Но Достоевский, кажется, не думал о холере. Панаева, проводившая в Парголове лето, писала, что не раз видела его вместе с сумрачным бородатым человеком, который всегда ходил в плаще, широкополой шляпе и с толстой палкой. «Частые сборища молодежи у Петрашевского были известны всем дачникам. Его можно было встретить на прогулках, окруженного молодыми людьми». У дачников Панаевых Ф. М. не только не бывал, но даже не кланялся при встречах. Некрасов и Панаев «удивлялись таким выходкам Достоевского».
Добрый доктор Яновский, изображая своего друга в самых возвышенных тонах, найдет великодушное объяснение опасному тяготению молодого писателя к «обществу пятниц»: «Посещая своих друзей и приятелей по влечению своего любящего сердца и бывая у Петрашевского по тем же самым побуждениям, он вносил с собою нравственное развитие человека, в основание чего клал только истины Евангелия, а отнюдь не то, что содержал в себе социал-демократический устав 1848 года».
Но это была далеко не вся правда.
Глава вторая
«ГРУСТНОЕ, РОКОВОЕ ВРЕМЯ…»
Весной 1848 года Францию по-прежнему лихорадило: революция переживала заключительную фазу, время социальных иллюзий истекло. На выборах в Учредительное собрание (23–24 апреля) левые радикалы и социалисты потерпели поражение. 4 мая открылись заседания Учредительного собрания; 15 мая рабочая демонстрация, добивавшаяся его роспуска, окончилась провалом и арестом вождей. Волнения низов, недовольных безработицей и низким уровнем жизни, стихийно возникавшие на улицах, пресекались национальной гвардией. Снова Париж был в баррикадах; 23–26 июня начались беспорядки, переросшие в восстание, и в город ввели войска под руководством военного министра Луи Эжена Кавеньяка. Сперва генерал пытался убедить восставших, что у народа и власти есть общий враг — радикалы. «Придите к нам как раскаявшиеся братья, покорные закону, — призывал он, — республика всегда готова принять вас в свои объятия!» Однако беспорядки усиливались, и приказ о их подавлении вступил в действие. При взятии мятежных предместий Ла-Тампль и Сент-Антуан было убито и казнено 11 тысяч человек. Кавеньяка, получившего диктаторские полномочия, называли спасителем цивилизации; Николай I прислал ему поздравительную телеграмму. Реформы, начатые временным правительством, были приостановлены, радикальные газеты и политические клубы закрыты.

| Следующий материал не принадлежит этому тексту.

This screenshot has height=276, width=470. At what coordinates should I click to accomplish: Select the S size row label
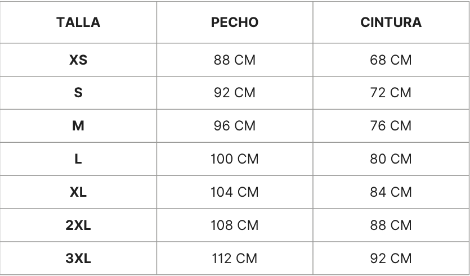click(78, 93)
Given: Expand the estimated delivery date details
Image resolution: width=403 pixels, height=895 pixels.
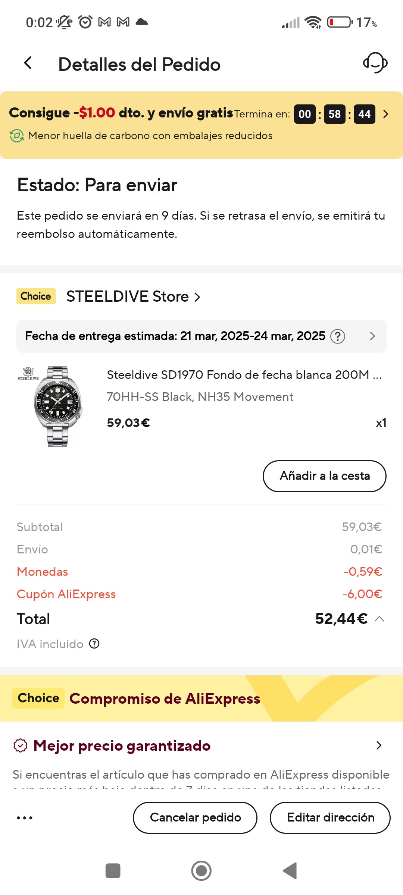Looking at the screenshot, I should [372, 336].
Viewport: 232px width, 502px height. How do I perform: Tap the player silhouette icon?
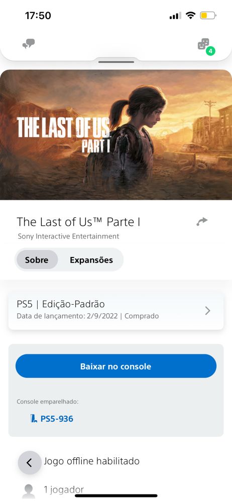click(x=29, y=491)
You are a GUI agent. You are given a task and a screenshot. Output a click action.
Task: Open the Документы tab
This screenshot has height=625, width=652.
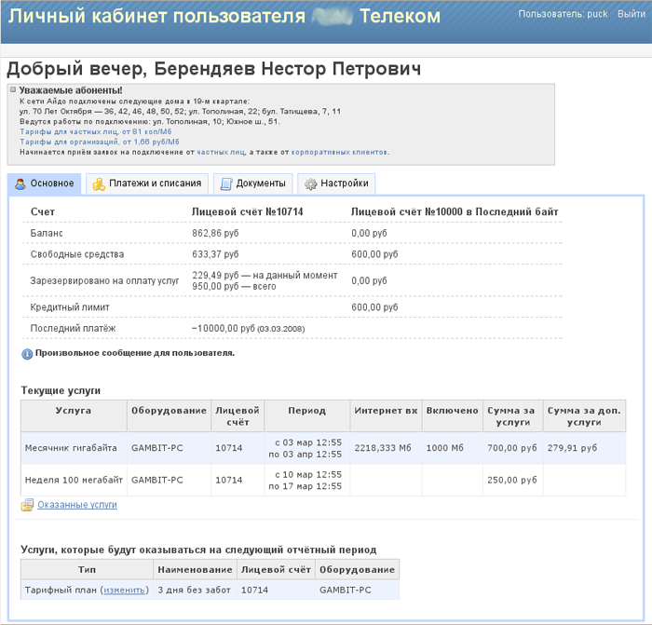coord(260,184)
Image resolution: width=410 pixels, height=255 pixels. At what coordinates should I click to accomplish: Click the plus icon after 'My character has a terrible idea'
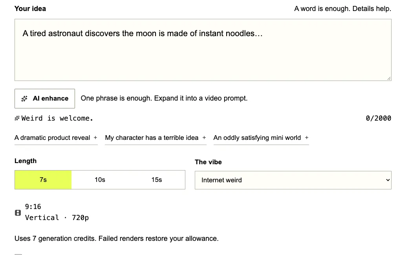(x=204, y=138)
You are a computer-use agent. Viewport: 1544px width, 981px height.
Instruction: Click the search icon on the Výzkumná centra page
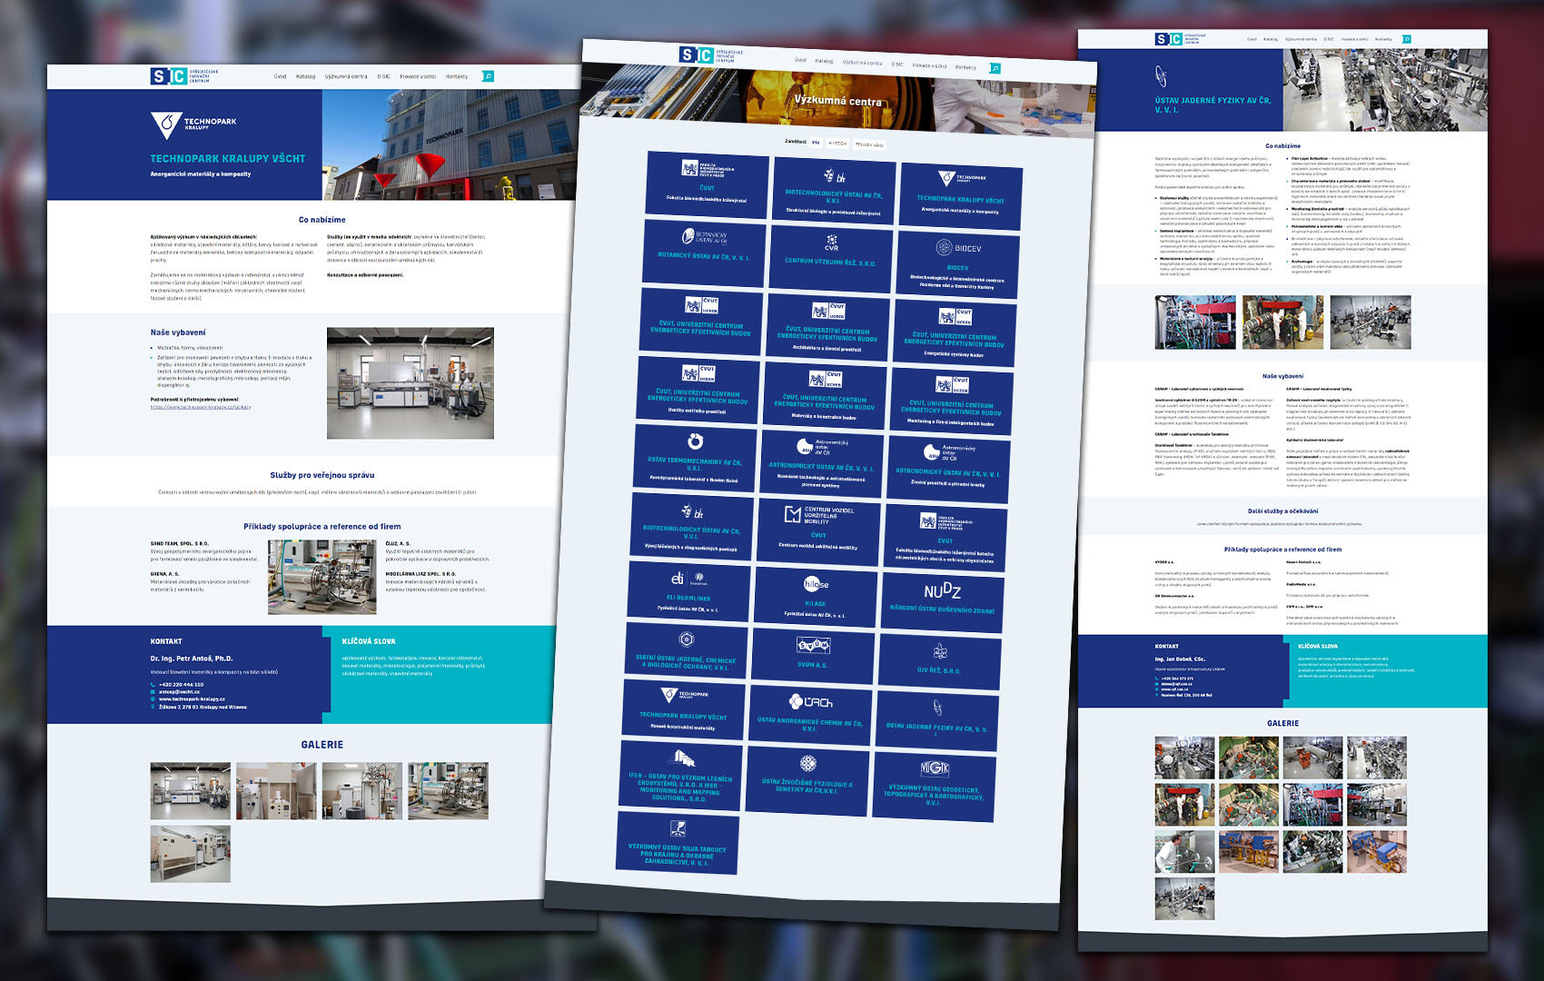(x=995, y=68)
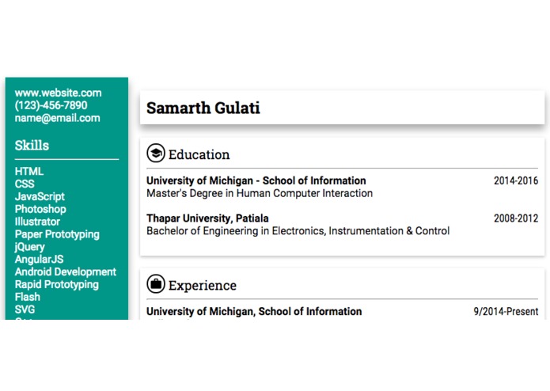Click the name@email.com address
The width and height of the screenshot is (550, 391).
[58, 118]
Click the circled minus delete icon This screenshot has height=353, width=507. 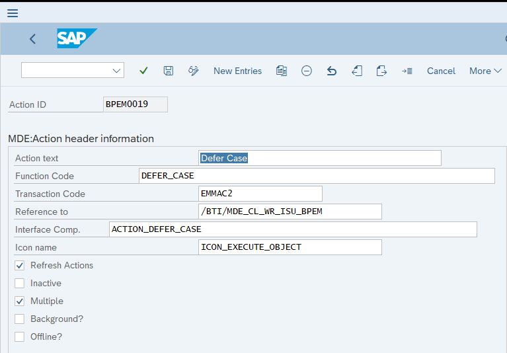[x=307, y=71]
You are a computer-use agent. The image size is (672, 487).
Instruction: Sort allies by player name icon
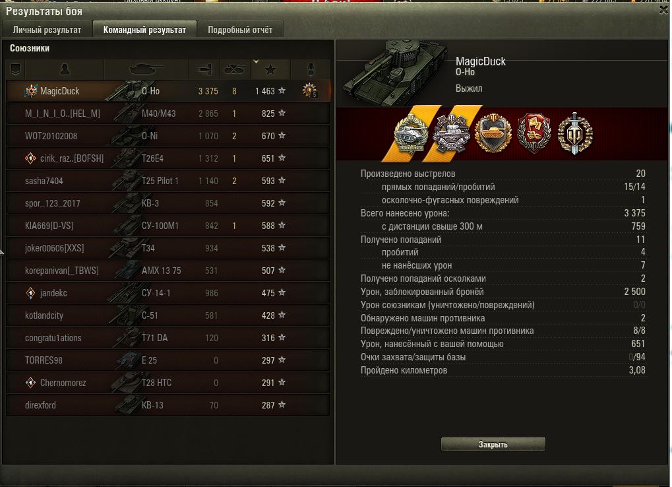point(65,69)
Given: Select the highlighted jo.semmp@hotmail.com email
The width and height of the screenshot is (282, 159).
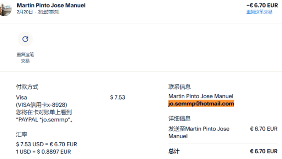Looking at the screenshot, I should (201, 104).
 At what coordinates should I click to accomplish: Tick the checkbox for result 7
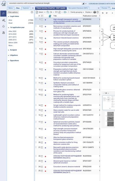pyautogui.click(x=42, y=54)
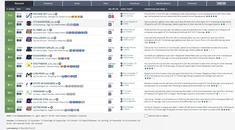Enable Make this tab my default checkbox

146,116
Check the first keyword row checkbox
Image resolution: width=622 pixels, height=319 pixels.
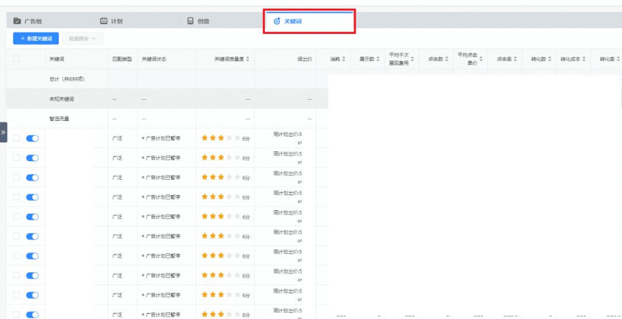click(x=16, y=138)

«Трех полных месяцев не прошло еще после 24 февраля, башмаков не успели износить, а уж усталая Франция напрашивалась на усмирение, — писал жестоко разочарованный Герцен, свидетель событий[19] — В ушах еще раздаются выстрелы, топот несущейся кавалерии, тяжелый густой звук лафетных колес по мертвым улицам… Сидеть у себя в комнате сложа руки, не иметь возможности выйти за ворота и слышать возле, кругом, вблизи, вдали выстрелы, канонаду, крики, барабанный бой и знать, что возле льется кровь, режутся, колют, что возле умирают, — от этого можно умереть, сойти с ума. Я не умер, но я состарелся; я оправляюсь после Июньских дней, как после тяжкой болезни… После бойни, продолжавшейся четверо суток, — наступила тишина и мир осадного положения… Половина надежд, половина верований была убита, мысли отрицания, отчаяния бродили в голове, укоренялись»26.
Нельзя сказать, что июньские события петрашевцами переживались так же тяжело и так же лично, как переживал их Герцен. Но даже в кругу Герцена привыкали смотреть на Францию как на лабораторию, где ставится большой социальный эксперимент. Русских социалистов к тому же согревала надежда, что они не будут отвергнуты французскими единомышленниками — известно было о дружественных отношениях Бакунина и Герцена с самим Прудоном, и номера его «Repre'sentante du Peuple», доставляемые в Петербург контрабандой, заучивались наизусть. «Июньские газеты, правда, огорчили петербургскую молодежь, но все же, проклиная Марраста, Кавеньяка и их товарищей, она не падала духом»27.